Text segment.

Name your three favorite poets and tell us why.
Madison Richards:
Poetry is like string theory: tiny strands of energy vibrating in a multitude of ways, like a grand symphony of words that satisfies the deep questions of life, even if on the surface we don't exactly understand its meaning.
For me, the winners are:
1. Robert Frost
2. Emily Dickinson
3. King David (His son Solomon wasn't so bad either)
As you've likely guessed, my taste in poetry runs parallel to my taste in writing. There are a lot of poets I read and appreciate; a lot of styles I love to get a taste of every so often. But when I really want to feed my soul and nourish my spirit, I reach for the realists.
I love poets who are in touch with humanity's weakness in light of God's strength - who tell it like it is, but do so in a way that ignites my passions and leaves me breathless. There are dozens, surely, who accomplish this task with excellence. But alas, I was limited to three, so I decided to choose based on the poets whose writing is a part of my personal collection, whose pages are dog-eared, tea-stained, and more often than not, tear-stained. Those are true favorites. True loves. True friends.
Website: www.madisonrichards.com Blog: http://writeonedge.blogspot.com
In chronological order:
Archilochus, not for abandoning his shield, but for writing about it.
Sir Philip Sidney for his sonnet sequence and the probably apocryphal tales of his death (both versions).
Constantine Cavafy for his ability to inhabit the past.
Since I write for kids, I'll mention children's writers. Shel Silverstein had a fantastic sense of humor and wild imagination, and his books are so much fun. For the same reason, I like Jack Prelutzky. And of course, who doesn't remember reading Theodor Seuss Geisel, better known to the world as the beloved Dr. Seuss? Lisa Wheeler and Jane Yolen are also wonderful poets, writing both lighthearted and more serious poems. Blog: http://www.donnashepherd.com
Billy Collins
Shel Silverstein
Langston Hughes
For me, reading poetry is like getting part of a peanut butter sandwich stuck to the roof of my mouth. I get a little panicky, my eyes water, and the harder I strive to ‘get it’, the more frustrated and frantic I become.

Requirement. In the favorite-poets text, how did Madison Richards settle on the three poets named? Answer in one to three sentences. These records have no connection to the favorite-poets text.

[Dataset rows]
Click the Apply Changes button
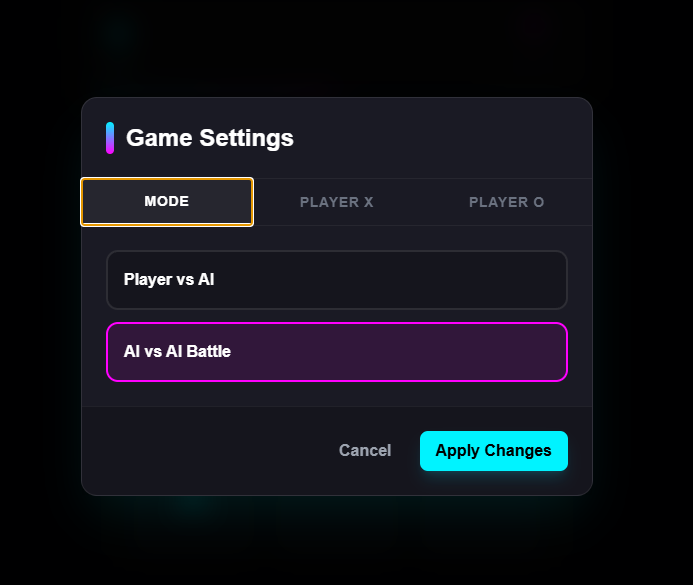This screenshot has height=585, width=693. pos(494,451)
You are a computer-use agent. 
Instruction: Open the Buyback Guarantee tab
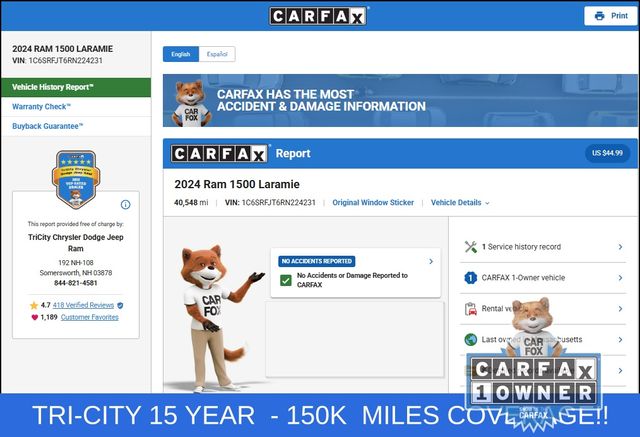48,126
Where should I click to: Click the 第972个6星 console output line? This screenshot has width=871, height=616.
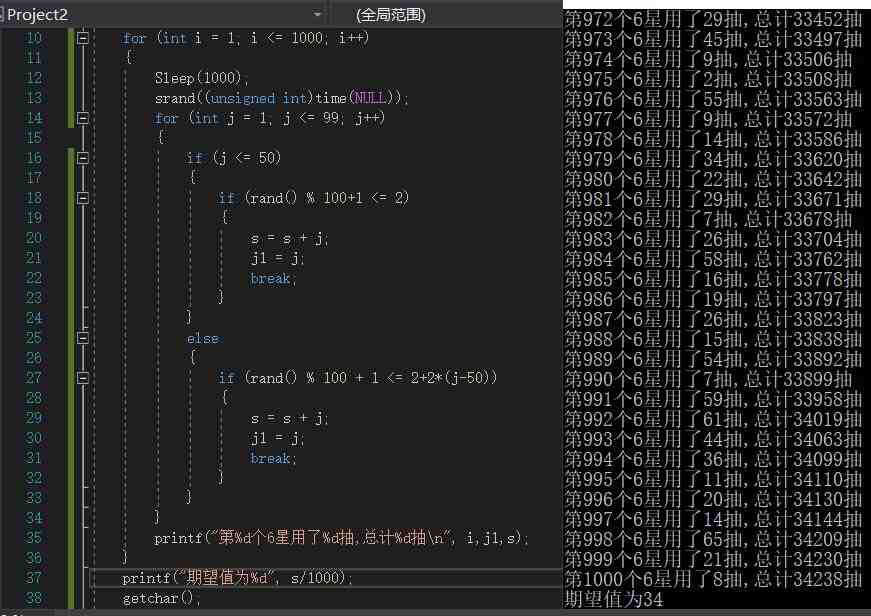point(713,19)
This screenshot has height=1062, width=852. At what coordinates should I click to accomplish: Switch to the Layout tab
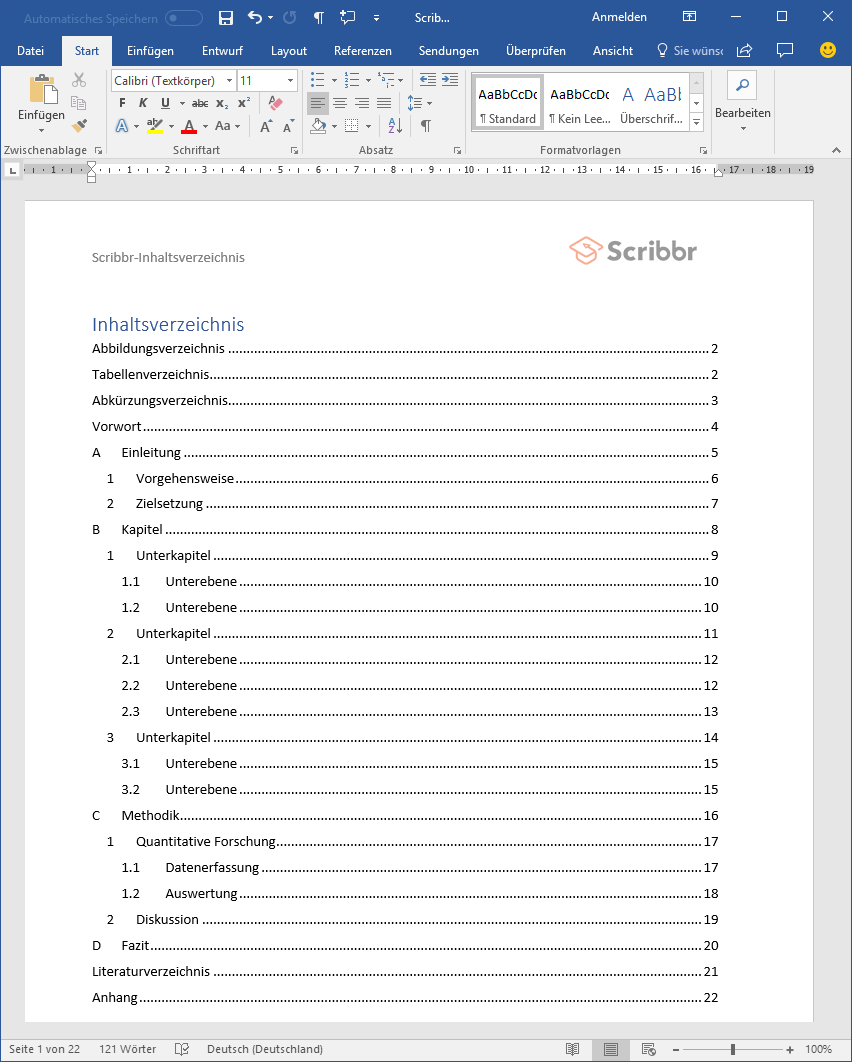(289, 51)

Answer. Because the list was limited to three, Madison Richards chose poets whose writing is part of a personal collection, with pages that are dog-eared, tea-stained and often tear-stained. Those are the poets Richards counts as true favorites.